Little else is known about Viola, Lurton, and family through the newspapers and public records after 1937. In addition to Jack’s, Mary Sue’s was the only other birth announcement to make it in the newspapers, and it reveals that the family had moved to Caldwell, Kentucky, about an hour and a half northwest of Clarksville.
The only other mention of Viola during this time was a report of her being in a serious car accident. Although Viola was only “slightly injured,” two of the other passengers in the car suffered broken pelvises. The 1937 Ford that she was riding in was struck by a Boillin-Harrison truck.
On the cloudy late spring evening of June 7th, 1951 Viola, Lurton, and their five children left Clarksville for Detroit. Jackie, the oldest, was 13 and Mary Sue, the youngest, was only 4. Lurton had been working in Detroit for some time and borrowed from a friend a car large enough to accommodate his family.

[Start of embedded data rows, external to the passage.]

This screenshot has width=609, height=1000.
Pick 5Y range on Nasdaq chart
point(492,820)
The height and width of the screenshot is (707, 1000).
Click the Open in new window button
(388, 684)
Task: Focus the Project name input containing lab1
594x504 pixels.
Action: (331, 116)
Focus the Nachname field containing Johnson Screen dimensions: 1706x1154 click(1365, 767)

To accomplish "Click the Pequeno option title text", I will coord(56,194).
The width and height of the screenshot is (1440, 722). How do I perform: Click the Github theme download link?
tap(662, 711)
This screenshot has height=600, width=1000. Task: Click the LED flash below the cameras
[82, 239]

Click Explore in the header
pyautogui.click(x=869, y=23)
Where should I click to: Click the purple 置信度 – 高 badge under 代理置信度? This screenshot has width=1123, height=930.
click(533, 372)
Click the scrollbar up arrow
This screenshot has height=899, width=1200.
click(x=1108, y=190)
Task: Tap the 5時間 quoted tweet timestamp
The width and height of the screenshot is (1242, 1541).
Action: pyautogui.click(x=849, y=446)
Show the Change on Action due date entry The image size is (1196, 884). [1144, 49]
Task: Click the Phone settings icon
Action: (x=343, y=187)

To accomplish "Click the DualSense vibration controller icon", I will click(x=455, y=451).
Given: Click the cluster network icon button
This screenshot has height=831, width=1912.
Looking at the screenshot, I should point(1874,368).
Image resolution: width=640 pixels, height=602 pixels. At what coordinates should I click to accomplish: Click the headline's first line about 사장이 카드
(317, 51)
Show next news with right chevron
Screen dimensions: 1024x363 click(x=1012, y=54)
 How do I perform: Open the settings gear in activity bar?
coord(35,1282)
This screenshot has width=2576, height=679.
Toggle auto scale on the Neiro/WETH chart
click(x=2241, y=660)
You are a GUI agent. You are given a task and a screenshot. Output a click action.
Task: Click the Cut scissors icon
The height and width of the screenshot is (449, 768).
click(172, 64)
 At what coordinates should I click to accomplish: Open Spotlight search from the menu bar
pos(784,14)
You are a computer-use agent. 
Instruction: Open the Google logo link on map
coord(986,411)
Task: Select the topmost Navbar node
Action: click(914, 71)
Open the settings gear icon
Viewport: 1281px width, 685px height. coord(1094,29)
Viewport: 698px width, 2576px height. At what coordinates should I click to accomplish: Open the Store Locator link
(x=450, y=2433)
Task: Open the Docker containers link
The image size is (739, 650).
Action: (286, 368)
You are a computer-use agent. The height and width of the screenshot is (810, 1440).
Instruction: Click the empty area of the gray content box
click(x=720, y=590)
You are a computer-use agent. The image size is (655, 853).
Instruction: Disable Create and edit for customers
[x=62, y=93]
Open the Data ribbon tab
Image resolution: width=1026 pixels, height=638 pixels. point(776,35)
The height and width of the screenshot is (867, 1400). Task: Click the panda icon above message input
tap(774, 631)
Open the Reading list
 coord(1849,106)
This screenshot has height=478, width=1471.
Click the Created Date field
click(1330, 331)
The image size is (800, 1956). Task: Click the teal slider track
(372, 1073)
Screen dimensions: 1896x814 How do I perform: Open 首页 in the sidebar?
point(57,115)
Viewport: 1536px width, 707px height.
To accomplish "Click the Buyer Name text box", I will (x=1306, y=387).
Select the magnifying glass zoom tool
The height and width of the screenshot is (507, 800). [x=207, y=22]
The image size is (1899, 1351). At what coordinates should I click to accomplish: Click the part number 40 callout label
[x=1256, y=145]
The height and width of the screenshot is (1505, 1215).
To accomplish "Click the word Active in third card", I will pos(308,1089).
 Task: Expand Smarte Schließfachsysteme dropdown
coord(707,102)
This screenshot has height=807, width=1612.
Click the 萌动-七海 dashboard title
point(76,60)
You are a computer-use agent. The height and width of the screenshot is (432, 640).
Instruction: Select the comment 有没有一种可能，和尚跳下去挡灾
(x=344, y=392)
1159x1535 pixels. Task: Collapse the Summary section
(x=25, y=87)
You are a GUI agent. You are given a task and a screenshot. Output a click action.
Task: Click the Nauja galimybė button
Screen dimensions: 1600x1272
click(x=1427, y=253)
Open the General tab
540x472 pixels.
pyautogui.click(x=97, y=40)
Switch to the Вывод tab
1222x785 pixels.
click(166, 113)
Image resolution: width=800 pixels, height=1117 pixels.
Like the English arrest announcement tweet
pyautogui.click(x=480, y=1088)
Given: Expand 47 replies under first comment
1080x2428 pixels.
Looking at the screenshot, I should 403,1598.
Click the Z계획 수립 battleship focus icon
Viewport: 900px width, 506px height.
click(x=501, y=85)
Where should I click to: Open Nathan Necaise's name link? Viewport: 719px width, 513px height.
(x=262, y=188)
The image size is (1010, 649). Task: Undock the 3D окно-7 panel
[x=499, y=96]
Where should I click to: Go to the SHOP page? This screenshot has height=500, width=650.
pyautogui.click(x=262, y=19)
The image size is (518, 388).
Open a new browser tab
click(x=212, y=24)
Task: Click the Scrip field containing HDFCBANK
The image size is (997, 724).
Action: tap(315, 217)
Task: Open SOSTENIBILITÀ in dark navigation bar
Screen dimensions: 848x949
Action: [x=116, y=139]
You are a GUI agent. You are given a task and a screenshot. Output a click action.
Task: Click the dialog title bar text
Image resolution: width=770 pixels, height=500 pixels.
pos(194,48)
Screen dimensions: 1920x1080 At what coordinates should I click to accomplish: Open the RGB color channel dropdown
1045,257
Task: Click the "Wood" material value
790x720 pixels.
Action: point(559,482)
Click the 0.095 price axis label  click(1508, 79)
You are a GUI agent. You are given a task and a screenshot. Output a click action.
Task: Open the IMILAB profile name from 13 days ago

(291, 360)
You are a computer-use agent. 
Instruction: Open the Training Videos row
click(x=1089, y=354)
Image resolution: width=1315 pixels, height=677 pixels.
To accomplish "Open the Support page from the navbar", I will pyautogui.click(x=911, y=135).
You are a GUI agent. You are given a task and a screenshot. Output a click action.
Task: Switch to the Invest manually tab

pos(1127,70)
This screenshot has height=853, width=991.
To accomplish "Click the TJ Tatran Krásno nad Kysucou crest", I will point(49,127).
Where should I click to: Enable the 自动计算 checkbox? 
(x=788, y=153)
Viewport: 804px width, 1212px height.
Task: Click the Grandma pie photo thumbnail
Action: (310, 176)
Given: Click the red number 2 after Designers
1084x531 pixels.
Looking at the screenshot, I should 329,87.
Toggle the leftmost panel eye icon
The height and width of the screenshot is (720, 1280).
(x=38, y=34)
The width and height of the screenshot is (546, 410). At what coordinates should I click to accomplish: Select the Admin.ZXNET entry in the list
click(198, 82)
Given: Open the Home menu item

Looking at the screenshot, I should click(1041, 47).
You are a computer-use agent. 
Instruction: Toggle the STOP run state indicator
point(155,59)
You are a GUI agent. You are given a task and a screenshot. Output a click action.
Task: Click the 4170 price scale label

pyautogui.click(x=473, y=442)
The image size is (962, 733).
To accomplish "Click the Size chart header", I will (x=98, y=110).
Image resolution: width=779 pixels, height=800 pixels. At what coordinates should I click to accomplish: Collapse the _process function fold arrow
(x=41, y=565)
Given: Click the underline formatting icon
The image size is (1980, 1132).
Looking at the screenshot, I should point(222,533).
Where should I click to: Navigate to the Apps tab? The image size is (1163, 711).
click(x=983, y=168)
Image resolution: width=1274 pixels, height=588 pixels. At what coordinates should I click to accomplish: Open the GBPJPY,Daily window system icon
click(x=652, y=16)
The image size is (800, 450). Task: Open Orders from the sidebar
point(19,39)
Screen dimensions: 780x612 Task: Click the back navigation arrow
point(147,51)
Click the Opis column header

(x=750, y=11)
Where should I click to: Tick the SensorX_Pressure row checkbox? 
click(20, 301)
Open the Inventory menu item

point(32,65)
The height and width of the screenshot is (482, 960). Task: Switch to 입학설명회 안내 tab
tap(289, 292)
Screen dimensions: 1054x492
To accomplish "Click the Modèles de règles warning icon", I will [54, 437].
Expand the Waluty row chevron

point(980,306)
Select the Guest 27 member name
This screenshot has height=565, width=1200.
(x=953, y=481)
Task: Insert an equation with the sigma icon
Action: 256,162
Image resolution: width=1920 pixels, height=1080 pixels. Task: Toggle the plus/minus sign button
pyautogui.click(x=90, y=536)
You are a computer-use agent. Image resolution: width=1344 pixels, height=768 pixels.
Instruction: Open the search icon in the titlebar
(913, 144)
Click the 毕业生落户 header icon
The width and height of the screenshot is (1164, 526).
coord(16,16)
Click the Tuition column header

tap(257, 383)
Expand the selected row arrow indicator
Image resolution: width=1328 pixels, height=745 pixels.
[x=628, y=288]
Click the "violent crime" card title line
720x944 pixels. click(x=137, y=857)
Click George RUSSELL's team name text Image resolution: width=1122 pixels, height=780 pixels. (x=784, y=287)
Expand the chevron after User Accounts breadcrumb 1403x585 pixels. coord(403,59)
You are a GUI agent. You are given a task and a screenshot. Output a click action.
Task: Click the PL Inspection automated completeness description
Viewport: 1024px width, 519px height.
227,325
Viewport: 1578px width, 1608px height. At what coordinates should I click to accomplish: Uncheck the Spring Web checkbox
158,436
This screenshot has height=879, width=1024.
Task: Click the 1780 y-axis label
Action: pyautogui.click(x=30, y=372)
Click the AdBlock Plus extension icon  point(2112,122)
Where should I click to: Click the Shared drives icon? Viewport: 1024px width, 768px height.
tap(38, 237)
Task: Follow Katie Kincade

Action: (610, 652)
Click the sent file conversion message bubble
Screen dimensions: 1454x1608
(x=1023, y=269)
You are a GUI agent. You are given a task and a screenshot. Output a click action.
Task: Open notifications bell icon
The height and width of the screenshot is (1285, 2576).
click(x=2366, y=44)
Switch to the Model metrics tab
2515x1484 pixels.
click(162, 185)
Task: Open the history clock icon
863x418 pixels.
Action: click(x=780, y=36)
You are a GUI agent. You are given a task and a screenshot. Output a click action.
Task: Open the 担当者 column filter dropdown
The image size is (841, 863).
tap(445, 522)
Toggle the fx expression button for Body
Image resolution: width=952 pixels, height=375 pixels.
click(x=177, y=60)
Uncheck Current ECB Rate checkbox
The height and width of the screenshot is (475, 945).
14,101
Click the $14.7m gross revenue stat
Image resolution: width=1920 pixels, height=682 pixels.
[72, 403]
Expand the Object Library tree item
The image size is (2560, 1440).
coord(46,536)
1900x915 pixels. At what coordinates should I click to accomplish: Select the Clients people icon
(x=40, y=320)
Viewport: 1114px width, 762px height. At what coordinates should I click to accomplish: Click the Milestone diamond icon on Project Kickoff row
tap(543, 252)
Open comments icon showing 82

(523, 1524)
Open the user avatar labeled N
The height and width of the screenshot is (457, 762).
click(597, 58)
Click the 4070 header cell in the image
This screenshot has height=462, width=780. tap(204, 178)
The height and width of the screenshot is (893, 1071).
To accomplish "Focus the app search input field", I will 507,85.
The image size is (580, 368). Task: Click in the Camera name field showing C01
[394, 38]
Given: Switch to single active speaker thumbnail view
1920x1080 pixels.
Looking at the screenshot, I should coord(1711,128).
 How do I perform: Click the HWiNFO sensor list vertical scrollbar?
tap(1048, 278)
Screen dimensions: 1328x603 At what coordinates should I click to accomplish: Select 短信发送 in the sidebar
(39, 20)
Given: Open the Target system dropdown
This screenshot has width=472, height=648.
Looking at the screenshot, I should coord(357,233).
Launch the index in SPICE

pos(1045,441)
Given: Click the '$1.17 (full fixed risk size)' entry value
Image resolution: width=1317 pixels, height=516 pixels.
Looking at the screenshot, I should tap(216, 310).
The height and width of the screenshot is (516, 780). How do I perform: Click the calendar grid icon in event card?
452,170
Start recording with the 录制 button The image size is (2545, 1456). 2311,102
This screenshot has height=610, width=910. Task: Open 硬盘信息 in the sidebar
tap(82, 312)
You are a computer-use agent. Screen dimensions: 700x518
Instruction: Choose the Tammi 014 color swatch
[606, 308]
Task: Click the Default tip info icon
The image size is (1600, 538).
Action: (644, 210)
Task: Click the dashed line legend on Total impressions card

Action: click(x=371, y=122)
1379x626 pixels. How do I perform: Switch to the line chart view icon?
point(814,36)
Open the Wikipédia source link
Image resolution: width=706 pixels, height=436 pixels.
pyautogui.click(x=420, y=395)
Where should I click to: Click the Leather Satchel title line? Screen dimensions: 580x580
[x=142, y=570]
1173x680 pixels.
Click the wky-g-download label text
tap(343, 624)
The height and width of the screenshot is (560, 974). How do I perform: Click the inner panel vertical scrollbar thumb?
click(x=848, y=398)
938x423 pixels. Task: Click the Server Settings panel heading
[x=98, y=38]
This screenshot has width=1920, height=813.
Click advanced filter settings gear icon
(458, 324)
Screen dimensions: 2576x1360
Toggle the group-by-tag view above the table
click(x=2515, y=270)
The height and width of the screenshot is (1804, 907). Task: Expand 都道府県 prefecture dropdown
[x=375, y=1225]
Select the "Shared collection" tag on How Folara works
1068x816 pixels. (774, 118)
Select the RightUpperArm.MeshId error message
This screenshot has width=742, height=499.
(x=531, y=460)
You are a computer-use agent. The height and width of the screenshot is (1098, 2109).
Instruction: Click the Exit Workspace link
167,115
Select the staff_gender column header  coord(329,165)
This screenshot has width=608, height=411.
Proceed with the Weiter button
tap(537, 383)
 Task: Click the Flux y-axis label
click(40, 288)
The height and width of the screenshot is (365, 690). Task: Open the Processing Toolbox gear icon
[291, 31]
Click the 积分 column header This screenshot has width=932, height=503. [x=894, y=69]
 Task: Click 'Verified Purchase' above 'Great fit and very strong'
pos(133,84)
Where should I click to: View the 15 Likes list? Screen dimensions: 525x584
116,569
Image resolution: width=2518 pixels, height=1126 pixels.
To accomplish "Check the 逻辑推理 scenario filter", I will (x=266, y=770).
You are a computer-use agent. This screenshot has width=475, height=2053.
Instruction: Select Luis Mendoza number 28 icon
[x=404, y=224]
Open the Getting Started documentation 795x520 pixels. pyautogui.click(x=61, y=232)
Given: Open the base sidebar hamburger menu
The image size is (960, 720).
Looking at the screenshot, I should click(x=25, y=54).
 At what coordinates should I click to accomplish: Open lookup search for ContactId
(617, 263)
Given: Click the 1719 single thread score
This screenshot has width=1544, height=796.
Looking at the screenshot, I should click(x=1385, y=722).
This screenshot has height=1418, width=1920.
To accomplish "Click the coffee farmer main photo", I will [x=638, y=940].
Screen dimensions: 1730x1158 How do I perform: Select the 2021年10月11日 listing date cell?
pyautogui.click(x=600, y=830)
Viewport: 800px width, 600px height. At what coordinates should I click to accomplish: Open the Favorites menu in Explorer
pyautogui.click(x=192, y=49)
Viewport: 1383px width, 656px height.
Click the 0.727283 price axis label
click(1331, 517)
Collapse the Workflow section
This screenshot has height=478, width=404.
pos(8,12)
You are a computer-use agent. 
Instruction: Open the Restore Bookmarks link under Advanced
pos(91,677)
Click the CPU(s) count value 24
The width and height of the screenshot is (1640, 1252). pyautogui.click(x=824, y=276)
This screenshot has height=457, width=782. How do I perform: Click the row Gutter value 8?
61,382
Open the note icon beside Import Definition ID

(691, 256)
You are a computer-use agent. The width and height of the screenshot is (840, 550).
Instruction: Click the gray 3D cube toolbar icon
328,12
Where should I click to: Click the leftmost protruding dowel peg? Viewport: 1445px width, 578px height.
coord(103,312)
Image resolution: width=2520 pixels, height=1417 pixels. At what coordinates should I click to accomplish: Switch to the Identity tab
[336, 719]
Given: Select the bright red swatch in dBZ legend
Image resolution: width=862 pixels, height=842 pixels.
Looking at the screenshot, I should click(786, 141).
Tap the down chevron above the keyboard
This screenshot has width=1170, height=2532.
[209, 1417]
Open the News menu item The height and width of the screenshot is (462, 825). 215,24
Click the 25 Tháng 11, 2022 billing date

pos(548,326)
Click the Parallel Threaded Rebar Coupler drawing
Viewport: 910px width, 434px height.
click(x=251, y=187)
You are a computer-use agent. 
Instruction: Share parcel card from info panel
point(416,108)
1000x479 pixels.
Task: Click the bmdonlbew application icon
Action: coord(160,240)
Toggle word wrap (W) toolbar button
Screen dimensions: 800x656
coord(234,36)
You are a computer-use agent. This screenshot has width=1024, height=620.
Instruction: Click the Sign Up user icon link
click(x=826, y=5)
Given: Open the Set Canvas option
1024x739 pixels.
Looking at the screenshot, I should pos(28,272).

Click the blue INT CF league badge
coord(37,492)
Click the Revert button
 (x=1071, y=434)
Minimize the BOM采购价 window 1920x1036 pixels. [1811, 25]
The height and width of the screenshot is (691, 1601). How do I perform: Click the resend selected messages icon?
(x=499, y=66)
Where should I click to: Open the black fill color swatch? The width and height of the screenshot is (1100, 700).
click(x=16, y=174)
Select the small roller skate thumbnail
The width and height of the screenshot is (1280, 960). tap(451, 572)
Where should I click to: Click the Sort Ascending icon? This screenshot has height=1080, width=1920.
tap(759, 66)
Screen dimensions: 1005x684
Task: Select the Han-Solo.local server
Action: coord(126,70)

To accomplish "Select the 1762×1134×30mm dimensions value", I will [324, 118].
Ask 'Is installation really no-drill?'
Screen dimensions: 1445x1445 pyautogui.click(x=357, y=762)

He drove to Clarksville, loaded up his family and presumably some belongings, and they all headed north. As remembered by Mary Sue, they would often make that drive later to visit family. Sometimes they were 8-10 in the car. Though big cars, a couple of the youngest and smallest children inevitably had to sit on the floor.
And Michigan did become home. Over the next 45 years, Viola would raise her five children in Dearborn Heights, survive the illness and loss of her husband Lurton in Westland, and live out her life in Garden City, where she would discover the power and pride of a dedicated career at Garden City Hospital. She would become the center of a family that would grow to include 22 grandchildren, 46 great-grandchildren, and 17 great-great grandchildren.